● PROBLEM TO SOLVE
Print every line from the one containing "How do I perform: Click the ערך" down to the one containing "[x=1871, y=352]", both included, reproducing each character for character.
===== EXERCISE INPUTS =====
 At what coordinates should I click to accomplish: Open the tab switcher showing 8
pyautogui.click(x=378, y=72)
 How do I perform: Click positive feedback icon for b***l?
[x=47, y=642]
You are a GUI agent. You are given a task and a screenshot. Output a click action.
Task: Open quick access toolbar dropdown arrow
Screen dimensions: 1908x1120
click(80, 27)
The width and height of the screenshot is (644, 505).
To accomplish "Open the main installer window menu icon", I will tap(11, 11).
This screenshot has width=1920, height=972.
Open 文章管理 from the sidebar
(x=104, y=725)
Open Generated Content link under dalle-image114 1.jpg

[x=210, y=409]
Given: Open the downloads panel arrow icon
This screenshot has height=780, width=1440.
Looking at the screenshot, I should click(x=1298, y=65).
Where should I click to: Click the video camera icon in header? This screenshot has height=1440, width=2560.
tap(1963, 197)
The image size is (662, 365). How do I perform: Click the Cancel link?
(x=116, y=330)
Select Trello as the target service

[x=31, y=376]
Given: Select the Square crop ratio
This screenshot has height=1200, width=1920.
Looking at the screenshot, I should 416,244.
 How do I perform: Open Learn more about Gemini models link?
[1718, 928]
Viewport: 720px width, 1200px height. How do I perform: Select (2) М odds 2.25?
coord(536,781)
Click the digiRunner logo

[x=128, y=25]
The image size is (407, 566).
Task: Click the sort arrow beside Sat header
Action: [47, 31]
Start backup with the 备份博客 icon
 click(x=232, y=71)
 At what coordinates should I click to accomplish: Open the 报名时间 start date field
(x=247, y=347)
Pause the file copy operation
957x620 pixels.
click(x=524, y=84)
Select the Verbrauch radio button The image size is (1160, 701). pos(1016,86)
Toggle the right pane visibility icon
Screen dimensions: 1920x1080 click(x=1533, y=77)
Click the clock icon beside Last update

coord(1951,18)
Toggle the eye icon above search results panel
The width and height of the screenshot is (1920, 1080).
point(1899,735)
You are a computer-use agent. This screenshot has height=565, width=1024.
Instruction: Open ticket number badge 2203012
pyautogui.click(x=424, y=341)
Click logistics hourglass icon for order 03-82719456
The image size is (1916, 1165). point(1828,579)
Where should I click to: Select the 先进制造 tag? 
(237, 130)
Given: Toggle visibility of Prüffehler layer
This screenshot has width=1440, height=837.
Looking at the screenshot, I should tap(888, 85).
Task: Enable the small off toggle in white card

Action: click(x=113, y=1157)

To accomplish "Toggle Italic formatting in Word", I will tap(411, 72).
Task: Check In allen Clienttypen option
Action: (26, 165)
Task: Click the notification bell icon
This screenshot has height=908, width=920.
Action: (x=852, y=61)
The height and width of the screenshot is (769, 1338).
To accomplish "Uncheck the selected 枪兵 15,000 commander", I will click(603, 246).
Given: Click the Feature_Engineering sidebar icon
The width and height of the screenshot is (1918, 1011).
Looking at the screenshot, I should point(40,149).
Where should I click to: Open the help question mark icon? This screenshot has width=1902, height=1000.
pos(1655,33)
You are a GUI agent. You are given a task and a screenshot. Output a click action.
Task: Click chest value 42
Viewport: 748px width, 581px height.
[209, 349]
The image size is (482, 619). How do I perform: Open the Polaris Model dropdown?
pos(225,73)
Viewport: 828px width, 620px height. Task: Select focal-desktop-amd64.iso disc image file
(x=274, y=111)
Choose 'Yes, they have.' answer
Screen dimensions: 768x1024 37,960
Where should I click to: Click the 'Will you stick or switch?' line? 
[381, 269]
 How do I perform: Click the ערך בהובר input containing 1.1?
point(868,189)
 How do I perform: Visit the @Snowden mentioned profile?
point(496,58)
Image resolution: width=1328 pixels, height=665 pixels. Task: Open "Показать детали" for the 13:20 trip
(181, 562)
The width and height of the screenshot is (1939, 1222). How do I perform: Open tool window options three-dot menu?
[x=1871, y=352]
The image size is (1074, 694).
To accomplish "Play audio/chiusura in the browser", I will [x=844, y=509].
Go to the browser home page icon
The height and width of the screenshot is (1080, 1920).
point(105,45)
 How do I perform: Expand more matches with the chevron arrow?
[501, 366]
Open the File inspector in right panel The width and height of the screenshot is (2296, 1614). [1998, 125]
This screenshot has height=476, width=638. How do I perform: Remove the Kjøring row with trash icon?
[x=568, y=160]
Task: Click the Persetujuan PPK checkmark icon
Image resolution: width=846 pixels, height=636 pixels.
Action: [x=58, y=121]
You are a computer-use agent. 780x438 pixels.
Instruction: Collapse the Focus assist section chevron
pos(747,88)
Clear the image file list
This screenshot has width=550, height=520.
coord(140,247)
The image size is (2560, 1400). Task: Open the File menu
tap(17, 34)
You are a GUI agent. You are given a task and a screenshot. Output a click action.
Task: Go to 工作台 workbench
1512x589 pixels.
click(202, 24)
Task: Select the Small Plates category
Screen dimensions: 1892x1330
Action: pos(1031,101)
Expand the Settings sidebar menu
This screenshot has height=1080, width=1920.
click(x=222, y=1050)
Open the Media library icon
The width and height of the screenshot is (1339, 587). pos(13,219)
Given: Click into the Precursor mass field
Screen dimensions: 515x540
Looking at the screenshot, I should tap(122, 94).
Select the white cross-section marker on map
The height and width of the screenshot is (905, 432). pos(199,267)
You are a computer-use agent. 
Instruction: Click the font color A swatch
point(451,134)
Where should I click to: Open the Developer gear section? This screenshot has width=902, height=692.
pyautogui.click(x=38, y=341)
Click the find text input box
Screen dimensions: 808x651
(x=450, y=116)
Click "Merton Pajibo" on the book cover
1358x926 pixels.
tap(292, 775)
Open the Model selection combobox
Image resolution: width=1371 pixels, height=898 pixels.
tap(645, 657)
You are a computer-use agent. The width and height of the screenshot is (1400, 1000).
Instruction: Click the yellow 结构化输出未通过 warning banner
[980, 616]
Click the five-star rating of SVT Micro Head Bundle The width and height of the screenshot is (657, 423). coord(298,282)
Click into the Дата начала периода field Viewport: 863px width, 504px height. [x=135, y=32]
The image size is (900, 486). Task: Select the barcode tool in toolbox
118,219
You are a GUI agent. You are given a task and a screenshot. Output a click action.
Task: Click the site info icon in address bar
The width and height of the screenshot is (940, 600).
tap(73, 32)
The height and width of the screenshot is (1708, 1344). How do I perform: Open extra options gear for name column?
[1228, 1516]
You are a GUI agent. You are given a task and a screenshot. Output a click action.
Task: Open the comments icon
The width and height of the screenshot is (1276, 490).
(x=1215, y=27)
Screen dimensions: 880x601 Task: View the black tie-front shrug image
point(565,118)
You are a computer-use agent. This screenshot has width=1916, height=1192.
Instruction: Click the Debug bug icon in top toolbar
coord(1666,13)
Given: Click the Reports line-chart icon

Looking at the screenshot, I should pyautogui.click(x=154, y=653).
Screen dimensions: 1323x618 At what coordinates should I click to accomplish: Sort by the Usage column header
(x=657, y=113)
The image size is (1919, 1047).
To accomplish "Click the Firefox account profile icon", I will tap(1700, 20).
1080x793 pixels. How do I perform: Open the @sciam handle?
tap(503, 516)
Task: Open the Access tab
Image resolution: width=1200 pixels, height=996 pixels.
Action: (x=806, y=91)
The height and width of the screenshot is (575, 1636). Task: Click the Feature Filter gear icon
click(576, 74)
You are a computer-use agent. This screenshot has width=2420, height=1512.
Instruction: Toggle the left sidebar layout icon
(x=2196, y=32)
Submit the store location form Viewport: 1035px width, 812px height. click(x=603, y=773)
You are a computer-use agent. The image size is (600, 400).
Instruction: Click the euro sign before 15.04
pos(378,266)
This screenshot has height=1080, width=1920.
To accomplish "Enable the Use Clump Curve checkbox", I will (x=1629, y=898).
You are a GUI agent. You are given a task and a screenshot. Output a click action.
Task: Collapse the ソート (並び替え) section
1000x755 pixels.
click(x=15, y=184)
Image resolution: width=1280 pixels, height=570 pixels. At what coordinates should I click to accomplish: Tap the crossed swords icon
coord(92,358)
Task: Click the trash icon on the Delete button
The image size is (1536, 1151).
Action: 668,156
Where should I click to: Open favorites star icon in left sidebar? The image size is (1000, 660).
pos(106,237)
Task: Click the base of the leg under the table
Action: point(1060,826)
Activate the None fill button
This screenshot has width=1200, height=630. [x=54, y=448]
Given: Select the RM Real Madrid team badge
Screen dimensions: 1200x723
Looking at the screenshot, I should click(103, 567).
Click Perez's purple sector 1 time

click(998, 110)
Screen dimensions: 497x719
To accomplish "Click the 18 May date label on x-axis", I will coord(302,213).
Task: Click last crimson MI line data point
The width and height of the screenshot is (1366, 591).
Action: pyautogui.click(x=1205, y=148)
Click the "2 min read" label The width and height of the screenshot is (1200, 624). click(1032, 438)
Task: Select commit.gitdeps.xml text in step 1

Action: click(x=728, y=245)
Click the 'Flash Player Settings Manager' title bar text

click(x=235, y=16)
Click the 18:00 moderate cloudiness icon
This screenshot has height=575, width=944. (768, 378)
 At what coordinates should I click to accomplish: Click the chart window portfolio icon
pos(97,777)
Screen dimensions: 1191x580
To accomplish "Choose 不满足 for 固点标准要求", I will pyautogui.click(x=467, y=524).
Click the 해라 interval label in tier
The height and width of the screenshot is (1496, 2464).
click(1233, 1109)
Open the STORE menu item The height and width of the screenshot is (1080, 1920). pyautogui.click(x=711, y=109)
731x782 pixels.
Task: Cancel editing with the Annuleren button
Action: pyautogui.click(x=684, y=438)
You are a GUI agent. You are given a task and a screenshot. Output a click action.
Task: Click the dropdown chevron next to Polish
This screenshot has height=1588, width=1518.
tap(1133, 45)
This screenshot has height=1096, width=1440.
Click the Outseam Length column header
=====
● CORRECT RESPONSE
 How do I perform: Click the ערך בהובר input containing 1.1?
point(868,189)
 How do I perform: Visit the @Snowden mentioned profile?
point(496,58)
Image resolution: width=1328 pixels, height=665 pixels. Task: Open "Показать детали" for the 13:20 trip
(181, 562)
The width and height of the screenshot is (1939, 1222). How do I perform: Open tool window options three-dot menu?
[x=1871, y=352]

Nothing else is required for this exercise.